# DOCUMENT SECTION
────────────────────────────────────────
# Coolest Google Logo ever



## dpeters11 (May 30, 2007)

Check it out today. And there is more to it than first glance!


----------



## flexoffset (Jul 16, 2007)

I had to wait a few seconds but it is worth the wait. Thanks for the heads-up.


----------



## Stuart Sweet (Jun 19, 2006)

Well that's no good... I don't like web pages with sounds.


----------



## Greg Alsobrook (Apr 2, 2007)

Haha. It functions! Awesome!


----------



## Rob-NovA (Jan 10, 2008)

Does this make me an old geek?


----------



## Nick (Apr 23, 2002)

Totally authentic - a blast from the past! Great fun, but the cursor (arrow) keys are no substitute for a joystick!


----------



## David Ortiz (Aug 21, 2006)

Totally awesome!!!


----------



## sum_random_dork (Aug 21, 2008)

wow, what a great way to waste time at work.....then again I guess I should get back to what I am supposed to be doing.


----------



## dduensing (Oct 5, 2007)

Even better...the "I'm feeling Lucky" button is now labeled "Insert Coin". If you click it twice (wait about a second between clicks), the pac-man game becomes a two-player game with Ms. Pac Man. 

Use the W, A, S, and D keys to control her movements at the same time someone else uses the arrow keys for the regular pac-man.


----------



## machavez00 (Nov 2, 2006)

7350 points


----------



## kocuba (Dec 29, 2006)

Clear the first level and got 5000 pts. Sweet.


----------



## 4HiMarks (Jan 21, 2004)

I never cared for PacMan. All those Arcade machines seemed to built for right-handers only. Or maybe I just don't have good hand-eye coordination.


----------



## ajc68 (Jan 23, 2008)

Today is the 30th Anniversary of Pac-Man and The Empire Strikes Back...


----------



## pfp (Apr 28, 2009)

ajc68 said:


> Today is the 30th Anniversary of Pac-Man and The Empire Strikes Back...
────────────────────────────────────────
Pixel coordinate grounding lines
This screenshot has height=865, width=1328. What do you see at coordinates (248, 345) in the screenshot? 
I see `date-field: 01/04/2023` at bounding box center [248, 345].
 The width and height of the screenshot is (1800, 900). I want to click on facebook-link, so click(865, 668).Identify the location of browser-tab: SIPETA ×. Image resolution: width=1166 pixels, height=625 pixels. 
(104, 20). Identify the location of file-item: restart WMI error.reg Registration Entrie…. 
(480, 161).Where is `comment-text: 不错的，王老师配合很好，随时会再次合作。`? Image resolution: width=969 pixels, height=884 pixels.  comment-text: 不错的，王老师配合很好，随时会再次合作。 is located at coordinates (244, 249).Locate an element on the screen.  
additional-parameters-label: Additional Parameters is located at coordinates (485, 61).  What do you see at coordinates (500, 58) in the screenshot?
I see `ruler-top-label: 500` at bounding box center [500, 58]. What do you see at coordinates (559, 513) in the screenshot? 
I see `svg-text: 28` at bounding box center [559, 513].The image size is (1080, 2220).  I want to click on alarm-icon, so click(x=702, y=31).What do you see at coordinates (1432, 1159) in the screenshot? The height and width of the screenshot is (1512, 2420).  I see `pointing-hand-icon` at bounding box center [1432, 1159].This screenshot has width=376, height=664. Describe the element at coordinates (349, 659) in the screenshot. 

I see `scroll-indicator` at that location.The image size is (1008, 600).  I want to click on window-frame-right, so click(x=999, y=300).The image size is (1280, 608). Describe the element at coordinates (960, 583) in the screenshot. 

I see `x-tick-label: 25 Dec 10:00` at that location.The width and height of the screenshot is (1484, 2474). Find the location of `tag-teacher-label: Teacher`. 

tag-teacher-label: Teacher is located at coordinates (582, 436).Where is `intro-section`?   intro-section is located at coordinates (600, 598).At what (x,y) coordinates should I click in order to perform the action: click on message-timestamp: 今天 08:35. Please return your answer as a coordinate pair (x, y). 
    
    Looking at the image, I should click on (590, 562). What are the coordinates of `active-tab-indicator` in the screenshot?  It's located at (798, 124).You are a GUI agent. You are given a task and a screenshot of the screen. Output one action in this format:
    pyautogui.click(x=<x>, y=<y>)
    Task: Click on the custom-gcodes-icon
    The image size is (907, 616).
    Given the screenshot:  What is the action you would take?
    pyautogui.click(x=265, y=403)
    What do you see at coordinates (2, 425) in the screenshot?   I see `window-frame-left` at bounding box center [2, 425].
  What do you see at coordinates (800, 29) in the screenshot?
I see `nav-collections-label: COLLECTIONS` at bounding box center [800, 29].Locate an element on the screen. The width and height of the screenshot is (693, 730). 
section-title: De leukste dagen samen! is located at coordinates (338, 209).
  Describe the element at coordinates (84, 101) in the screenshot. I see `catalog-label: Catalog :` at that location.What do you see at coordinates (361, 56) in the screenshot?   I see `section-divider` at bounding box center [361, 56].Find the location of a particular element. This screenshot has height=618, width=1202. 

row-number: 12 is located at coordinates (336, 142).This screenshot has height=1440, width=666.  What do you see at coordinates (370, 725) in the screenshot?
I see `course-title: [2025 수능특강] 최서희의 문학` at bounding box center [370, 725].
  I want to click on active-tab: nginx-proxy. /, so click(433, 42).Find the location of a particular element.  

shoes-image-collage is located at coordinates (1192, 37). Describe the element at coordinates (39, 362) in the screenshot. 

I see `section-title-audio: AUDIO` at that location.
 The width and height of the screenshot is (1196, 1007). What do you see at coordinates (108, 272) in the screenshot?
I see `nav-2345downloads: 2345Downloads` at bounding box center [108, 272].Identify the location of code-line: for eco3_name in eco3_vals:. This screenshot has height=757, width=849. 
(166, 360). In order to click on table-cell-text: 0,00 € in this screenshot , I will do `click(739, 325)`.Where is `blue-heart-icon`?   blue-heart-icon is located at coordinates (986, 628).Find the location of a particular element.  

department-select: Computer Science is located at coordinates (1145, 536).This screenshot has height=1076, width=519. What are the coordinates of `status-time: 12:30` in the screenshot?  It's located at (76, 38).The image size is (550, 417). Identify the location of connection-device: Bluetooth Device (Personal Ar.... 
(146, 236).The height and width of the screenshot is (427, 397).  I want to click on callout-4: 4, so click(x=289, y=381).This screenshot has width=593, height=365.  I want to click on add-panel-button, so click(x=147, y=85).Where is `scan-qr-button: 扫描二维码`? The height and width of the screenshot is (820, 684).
────────────────────────────────────────
# YOUR TASK
Answer these questions using the thread about the Google logo:
(a) What label does the "I'm feeling Lucky" button now carry?
(b) Which keys control Ms. Pac Man's movements?
(c) Which two things are said to have their 30th Anniversary today?
These lines are separate material from the thread.

# SOLUTION TO THIS EXERCISE
(a) "Insert Coin"
(b) The W, A, S, and D keys
(c) Pac-Man and The Empire Strikes Back